Set task
Pull out each line from the items below that contains the word "perform".

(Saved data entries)
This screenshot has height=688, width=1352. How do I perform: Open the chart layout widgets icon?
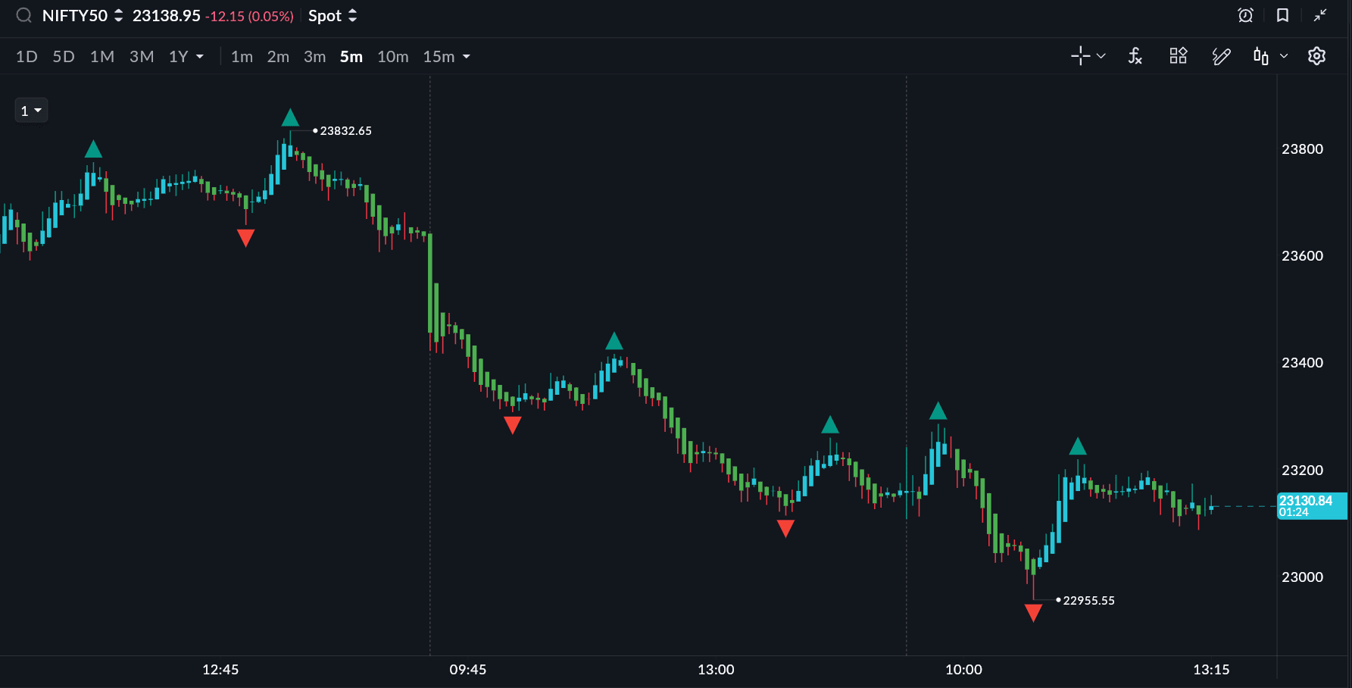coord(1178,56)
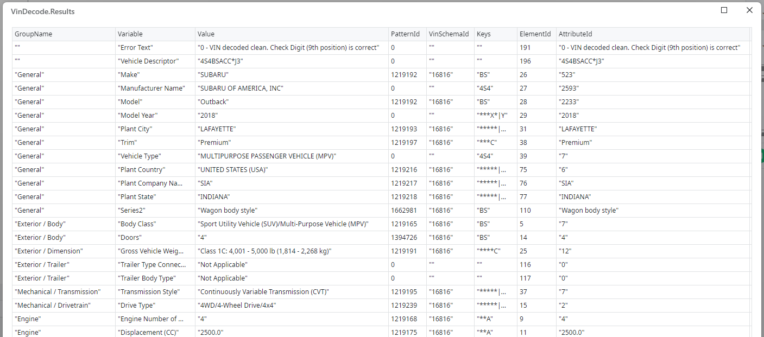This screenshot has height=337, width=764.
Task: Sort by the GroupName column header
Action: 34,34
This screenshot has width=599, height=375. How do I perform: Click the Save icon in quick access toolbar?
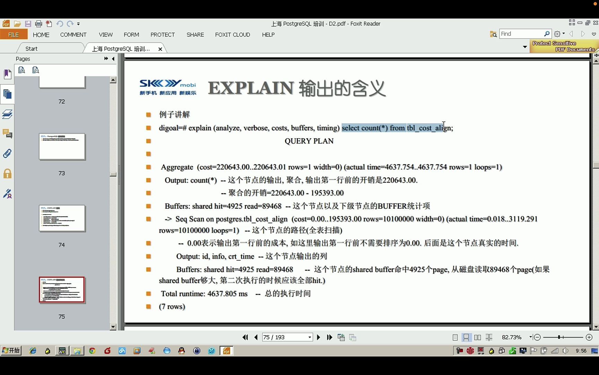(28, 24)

...

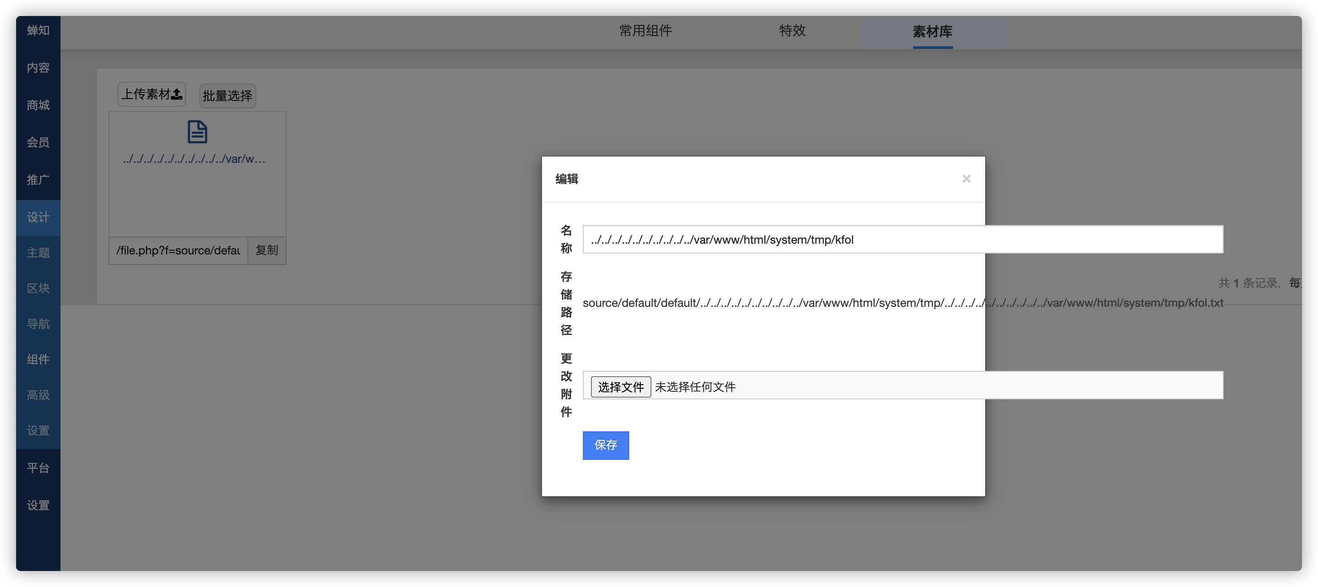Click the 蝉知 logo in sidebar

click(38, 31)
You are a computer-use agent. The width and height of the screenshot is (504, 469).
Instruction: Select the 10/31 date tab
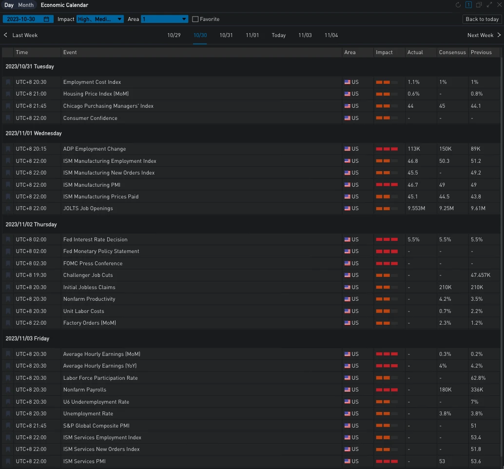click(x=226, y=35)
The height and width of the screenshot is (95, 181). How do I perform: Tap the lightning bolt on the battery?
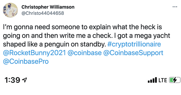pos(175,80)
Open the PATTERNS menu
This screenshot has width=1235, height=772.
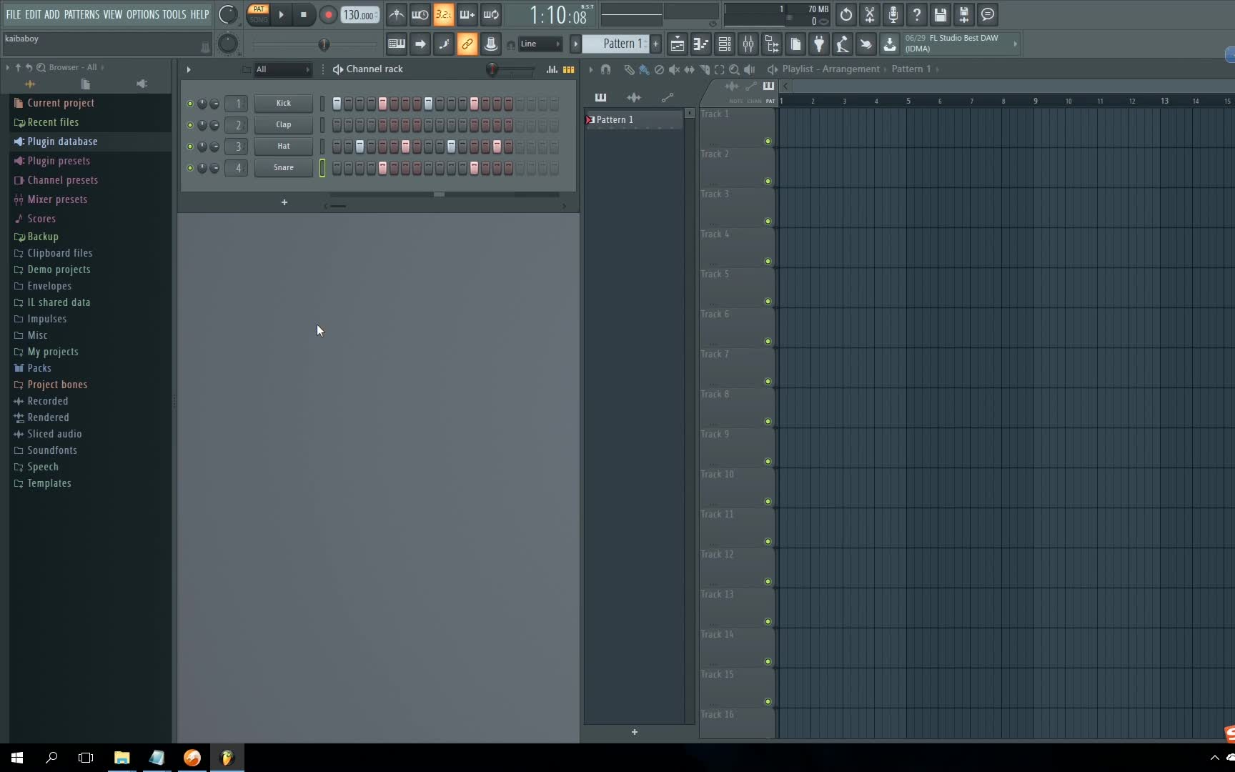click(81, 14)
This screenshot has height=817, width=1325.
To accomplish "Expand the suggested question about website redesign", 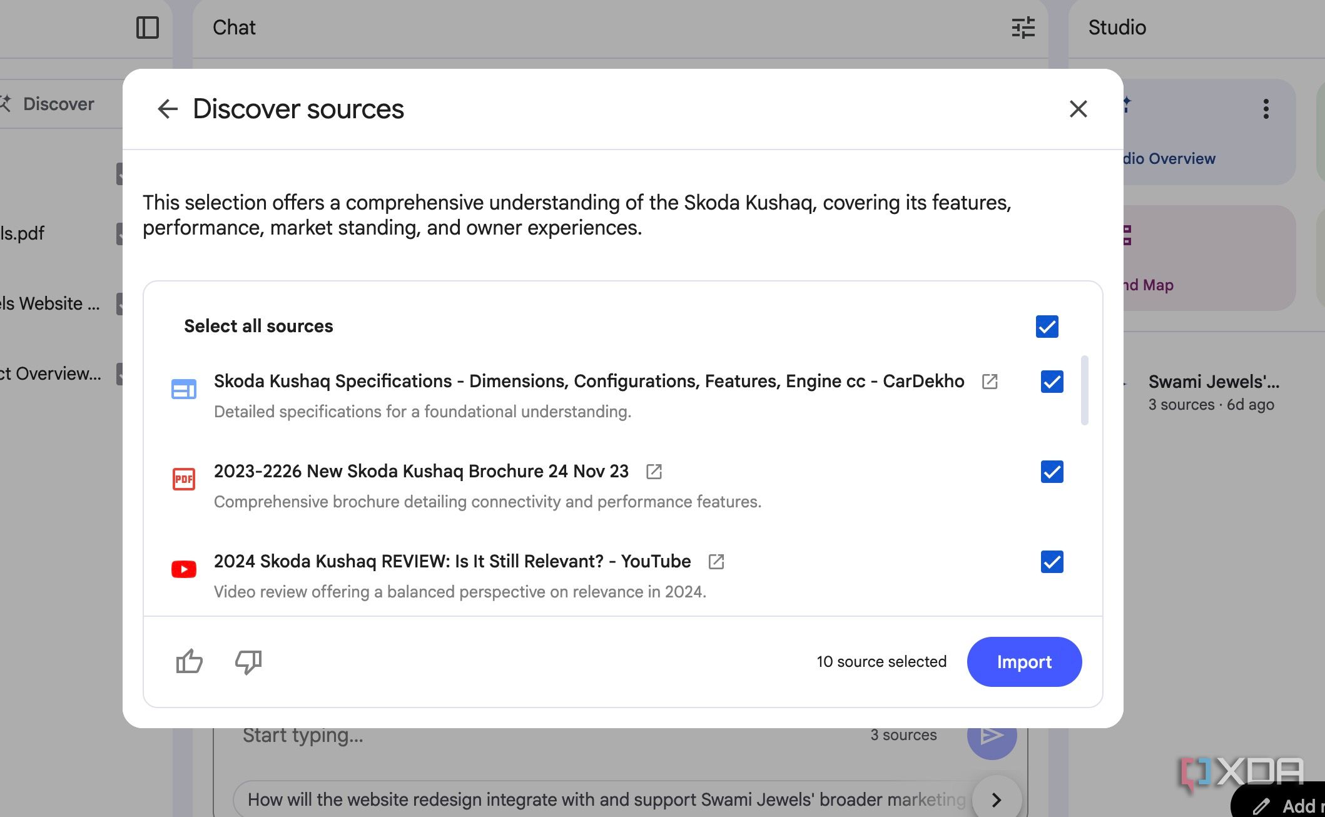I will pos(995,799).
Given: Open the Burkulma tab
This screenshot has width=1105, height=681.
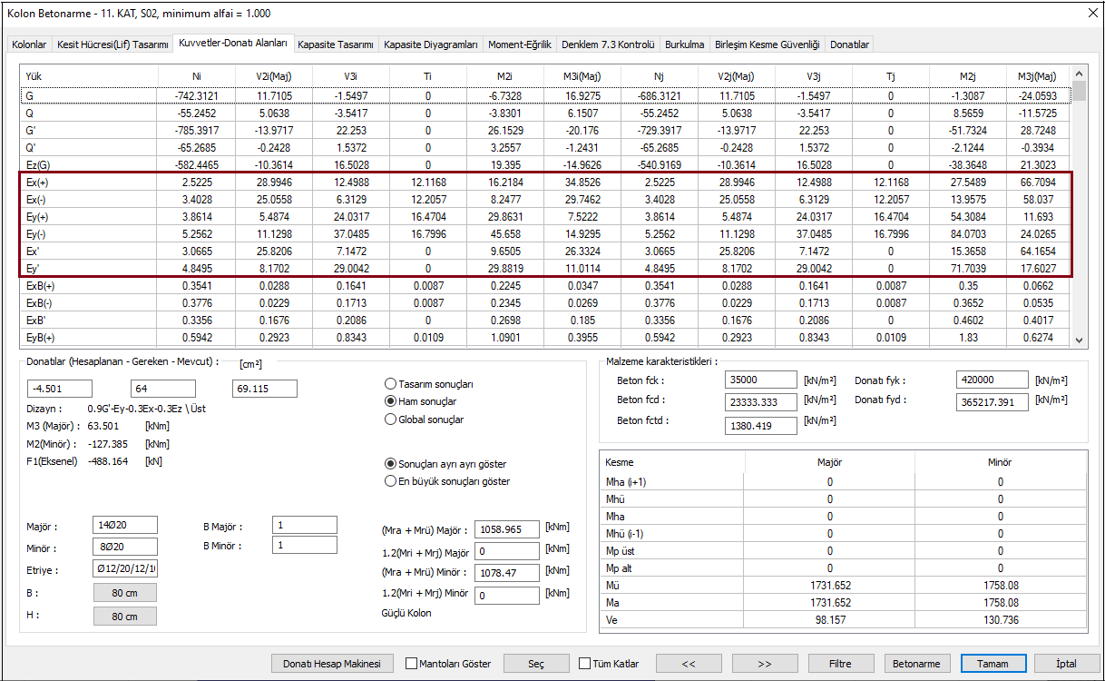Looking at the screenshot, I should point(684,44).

Solution to this problem
This screenshot has height=688, width=1352. How do I perform: Open the chart layout widgets icon?
This screenshot has width=599, height=375. How do I perform: Click the Save icon in quick access toolbar?
The height and width of the screenshot is (95, 181). How do I perform: Tap the lightning bolt on the battery?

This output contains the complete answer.